We bounce on the edge of the bed experimentally. Tears run down our faces. The judges are weeping openly. That song sounds so familiar. Did they play it at our wedding? Miss Kansas rolls through the air, tucks her knees under her arms and drops like a stone, she springs up again and doesn't come back down, the air buoying her up the same way that you are holding me – naked as a jaybird, she hangs balanced in the air, the terrible, noisy, bonecracking air: we hold on tight to each other. The wind is rising. If you were to let go – don't let go -

3. The dictator's wife.

The dictator's wife lives in the shoe museum. During visiting hours she lies in bed downstairs with the rest of the exhibits. When you come in, you can't see her but you can hear her.

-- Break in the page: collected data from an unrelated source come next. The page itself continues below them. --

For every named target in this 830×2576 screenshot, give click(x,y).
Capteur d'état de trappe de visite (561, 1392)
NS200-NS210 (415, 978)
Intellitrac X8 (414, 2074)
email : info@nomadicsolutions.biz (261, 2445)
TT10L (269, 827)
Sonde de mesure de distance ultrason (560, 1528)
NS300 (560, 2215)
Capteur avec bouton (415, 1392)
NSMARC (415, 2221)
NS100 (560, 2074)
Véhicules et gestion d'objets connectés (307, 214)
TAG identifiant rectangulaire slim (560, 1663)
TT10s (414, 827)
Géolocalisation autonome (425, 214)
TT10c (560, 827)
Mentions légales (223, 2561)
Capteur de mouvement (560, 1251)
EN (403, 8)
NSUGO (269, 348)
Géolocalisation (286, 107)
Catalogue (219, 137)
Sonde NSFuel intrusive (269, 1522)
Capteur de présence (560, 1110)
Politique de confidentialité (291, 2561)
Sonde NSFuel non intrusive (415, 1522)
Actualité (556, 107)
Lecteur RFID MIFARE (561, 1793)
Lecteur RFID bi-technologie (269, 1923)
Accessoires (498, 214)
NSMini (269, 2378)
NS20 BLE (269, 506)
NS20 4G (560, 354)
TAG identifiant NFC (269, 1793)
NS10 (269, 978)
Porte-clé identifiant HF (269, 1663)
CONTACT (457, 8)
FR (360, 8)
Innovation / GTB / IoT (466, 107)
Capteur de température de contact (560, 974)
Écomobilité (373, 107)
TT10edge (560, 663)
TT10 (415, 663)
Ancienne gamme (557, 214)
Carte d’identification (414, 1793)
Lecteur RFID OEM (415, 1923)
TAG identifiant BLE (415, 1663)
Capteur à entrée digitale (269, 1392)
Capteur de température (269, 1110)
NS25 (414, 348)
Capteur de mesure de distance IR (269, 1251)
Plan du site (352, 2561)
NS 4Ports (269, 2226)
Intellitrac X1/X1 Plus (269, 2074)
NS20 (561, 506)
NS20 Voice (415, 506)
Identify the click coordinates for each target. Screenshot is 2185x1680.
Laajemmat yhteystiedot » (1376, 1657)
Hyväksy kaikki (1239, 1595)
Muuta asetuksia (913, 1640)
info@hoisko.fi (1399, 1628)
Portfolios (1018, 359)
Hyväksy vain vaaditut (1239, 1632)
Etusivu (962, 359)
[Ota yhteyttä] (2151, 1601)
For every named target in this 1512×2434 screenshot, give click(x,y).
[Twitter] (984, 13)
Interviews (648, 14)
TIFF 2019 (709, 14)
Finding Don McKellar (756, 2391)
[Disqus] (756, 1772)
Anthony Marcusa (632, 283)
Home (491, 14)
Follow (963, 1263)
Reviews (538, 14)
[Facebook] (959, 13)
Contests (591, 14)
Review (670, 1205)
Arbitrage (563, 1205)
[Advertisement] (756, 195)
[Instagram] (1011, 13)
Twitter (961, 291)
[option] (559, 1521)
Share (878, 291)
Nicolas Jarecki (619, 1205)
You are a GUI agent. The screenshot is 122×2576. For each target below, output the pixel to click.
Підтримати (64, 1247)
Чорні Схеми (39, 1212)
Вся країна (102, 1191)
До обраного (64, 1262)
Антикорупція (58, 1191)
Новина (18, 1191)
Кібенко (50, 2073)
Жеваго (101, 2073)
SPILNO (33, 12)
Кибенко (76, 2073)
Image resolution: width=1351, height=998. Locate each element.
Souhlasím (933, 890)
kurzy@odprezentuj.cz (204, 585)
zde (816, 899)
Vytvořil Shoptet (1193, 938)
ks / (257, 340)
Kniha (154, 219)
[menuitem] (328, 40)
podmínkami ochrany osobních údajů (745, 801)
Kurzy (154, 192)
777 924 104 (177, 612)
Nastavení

She is talking about her husband. "He loved to eat strawberries. I don't care to eat strawberries. They taste like dead people to me. I'd rather drink soup made from a stone. We ate off the most beautiful plates every night. I don't know who they belonged to. I just kept track of the shoes."

The museum is a maze of cases. Visitors wander through narrow aisles, elbows tucked in to bodies, so they don't brush against the glass displays. They drift towards the center of the exhibit room, towards the voice of the old lady, until they come upon a bed. Glass boxes stacked up in tall rows hedge in the bed on all sides. In the boxes are pairs of shoes. In the bed is the dictator's wife, covers pulled up to her chin. Visitors stop and stare at the dictator's wife.

She stares back, old and fragile and crumbly. It is disconcerting, to be stared at by this old woman. In proper museums, you go to stare at the exhibits. They do not stare back at you. The dictator's wife is wrinkly like one of those dogs. She's wearing a black wig that's too small for her head. Her false teeth are in a souvenir glass beside the bed. She puts her teeth in.

The dictator's wife will stare at visitors' shoes until the visitors look down too, wondering if a shoelace has come untied.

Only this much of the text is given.